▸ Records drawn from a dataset
== Segment start ==

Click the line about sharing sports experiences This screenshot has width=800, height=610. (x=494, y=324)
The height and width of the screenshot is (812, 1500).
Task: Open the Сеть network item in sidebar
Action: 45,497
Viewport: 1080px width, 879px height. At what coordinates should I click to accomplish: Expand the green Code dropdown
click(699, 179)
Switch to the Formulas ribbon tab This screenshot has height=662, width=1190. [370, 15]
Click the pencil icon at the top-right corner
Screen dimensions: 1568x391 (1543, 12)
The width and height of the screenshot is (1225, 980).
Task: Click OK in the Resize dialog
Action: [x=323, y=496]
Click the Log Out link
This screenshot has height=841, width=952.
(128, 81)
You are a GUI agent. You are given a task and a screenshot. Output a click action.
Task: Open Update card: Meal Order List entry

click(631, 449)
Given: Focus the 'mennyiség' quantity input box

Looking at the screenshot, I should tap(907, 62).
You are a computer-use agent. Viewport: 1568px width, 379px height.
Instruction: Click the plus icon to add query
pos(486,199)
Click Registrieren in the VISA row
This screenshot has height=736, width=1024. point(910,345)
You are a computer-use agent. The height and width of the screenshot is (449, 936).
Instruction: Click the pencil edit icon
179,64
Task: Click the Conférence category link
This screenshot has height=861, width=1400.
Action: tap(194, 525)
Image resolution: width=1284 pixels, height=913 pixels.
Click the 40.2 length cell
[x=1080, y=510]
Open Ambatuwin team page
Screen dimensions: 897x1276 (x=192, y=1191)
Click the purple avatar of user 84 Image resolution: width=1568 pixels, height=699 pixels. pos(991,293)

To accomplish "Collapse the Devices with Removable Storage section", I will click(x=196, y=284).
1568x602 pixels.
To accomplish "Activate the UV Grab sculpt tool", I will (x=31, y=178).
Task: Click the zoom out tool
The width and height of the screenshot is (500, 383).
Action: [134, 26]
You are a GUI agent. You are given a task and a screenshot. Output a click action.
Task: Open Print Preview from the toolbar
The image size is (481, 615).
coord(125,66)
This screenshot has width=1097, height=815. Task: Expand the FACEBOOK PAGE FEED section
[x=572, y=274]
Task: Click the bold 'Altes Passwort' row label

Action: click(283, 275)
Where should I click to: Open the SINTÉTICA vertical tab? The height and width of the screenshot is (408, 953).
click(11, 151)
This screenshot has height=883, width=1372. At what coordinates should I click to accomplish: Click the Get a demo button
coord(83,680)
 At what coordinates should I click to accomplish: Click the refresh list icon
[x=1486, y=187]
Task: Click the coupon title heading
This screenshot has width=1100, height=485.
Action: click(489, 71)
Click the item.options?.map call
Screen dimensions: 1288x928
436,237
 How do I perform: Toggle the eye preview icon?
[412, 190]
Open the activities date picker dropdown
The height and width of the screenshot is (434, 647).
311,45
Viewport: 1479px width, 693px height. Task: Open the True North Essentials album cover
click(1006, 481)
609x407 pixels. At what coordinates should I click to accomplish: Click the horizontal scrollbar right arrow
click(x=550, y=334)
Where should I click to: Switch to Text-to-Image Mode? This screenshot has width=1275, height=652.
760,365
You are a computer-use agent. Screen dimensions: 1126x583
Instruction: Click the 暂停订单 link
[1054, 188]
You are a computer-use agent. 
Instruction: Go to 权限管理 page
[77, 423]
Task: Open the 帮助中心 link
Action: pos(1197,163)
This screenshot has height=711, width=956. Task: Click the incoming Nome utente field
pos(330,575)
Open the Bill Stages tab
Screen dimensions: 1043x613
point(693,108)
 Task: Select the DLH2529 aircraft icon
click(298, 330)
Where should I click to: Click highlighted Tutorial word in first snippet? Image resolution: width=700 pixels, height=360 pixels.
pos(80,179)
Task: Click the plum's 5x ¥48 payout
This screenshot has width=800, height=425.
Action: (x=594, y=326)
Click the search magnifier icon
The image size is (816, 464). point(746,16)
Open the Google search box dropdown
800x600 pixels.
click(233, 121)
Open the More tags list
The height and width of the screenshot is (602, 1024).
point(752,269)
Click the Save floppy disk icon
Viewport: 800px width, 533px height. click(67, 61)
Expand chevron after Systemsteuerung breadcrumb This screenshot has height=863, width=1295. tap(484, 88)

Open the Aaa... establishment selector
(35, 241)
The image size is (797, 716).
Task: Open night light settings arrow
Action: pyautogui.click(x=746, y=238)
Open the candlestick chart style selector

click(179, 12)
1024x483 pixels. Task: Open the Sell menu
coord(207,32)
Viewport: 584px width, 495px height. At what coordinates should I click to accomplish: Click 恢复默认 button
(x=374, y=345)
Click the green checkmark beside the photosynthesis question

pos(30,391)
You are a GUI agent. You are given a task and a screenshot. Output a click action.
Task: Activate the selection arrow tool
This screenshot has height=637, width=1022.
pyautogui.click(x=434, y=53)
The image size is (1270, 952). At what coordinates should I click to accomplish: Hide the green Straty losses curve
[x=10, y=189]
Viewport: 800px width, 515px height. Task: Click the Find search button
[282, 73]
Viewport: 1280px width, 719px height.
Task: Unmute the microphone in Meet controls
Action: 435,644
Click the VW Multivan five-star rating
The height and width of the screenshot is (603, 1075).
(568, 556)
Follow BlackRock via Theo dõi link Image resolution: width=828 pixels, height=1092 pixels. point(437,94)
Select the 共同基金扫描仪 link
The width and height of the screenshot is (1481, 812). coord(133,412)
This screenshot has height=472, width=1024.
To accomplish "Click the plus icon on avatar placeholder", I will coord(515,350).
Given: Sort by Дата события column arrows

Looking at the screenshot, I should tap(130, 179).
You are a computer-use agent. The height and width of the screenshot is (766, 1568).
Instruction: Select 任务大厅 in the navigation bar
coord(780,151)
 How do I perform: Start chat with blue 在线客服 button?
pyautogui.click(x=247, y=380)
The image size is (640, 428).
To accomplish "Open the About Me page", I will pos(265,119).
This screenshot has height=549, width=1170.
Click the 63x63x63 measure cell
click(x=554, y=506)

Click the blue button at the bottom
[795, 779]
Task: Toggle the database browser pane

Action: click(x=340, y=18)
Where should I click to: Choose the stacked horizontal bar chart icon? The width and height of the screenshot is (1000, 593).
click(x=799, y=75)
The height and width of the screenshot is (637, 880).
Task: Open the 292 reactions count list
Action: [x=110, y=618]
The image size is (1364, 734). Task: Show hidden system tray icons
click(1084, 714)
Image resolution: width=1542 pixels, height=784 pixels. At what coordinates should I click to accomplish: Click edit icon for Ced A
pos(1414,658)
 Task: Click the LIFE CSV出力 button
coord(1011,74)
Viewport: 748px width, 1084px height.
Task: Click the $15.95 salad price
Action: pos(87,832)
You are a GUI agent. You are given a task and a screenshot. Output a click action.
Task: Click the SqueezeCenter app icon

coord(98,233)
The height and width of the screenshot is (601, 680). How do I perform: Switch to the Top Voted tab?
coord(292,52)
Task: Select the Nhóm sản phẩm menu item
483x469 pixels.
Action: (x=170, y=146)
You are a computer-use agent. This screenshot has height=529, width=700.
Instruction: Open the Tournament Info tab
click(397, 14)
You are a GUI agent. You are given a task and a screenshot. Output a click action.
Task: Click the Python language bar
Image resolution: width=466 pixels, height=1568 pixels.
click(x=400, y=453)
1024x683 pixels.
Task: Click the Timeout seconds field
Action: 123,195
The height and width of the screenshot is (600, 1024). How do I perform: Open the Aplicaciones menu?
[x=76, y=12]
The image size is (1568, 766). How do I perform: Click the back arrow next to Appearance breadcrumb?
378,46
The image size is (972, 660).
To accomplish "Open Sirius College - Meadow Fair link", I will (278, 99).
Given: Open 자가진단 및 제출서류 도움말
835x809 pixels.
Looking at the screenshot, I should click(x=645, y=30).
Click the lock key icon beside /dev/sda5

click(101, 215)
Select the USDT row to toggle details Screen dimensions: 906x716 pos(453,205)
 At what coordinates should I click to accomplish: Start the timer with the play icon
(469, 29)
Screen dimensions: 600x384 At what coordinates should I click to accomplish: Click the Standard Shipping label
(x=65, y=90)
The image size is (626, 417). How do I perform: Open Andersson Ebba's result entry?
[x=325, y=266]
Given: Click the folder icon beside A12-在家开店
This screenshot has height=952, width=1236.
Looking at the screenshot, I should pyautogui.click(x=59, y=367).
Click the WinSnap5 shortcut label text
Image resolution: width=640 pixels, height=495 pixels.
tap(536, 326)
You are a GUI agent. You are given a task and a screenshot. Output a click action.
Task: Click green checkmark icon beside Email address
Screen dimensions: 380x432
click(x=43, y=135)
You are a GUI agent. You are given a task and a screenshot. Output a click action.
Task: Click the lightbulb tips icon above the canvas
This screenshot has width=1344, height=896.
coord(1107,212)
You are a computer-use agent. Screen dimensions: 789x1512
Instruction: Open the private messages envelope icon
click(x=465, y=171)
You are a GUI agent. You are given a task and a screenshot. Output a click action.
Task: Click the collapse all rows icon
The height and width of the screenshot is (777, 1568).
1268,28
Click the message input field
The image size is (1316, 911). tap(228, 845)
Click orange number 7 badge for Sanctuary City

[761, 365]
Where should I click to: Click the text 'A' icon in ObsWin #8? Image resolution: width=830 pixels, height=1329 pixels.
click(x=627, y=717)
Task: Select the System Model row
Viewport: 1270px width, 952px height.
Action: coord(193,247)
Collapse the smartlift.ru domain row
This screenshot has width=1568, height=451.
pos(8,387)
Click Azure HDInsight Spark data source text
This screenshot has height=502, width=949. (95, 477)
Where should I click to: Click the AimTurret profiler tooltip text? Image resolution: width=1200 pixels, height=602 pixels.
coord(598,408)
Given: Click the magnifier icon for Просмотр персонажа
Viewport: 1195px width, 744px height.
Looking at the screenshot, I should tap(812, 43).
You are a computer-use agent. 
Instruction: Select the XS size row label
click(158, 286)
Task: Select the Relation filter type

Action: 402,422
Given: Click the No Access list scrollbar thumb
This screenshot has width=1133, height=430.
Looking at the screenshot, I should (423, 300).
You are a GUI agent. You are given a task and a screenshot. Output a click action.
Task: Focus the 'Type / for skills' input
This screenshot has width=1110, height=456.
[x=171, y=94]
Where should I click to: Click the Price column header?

== Segment end ==

▸ What is required
Return the lines above that include the string "avatar".

▸ Response area
Click the purple avatar of user 84 Image resolution: width=1568 pixels, height=699 pixels. pos(991,293)
To accomplish "Click the plus icon on avatar placeholder", I will coord(515,350).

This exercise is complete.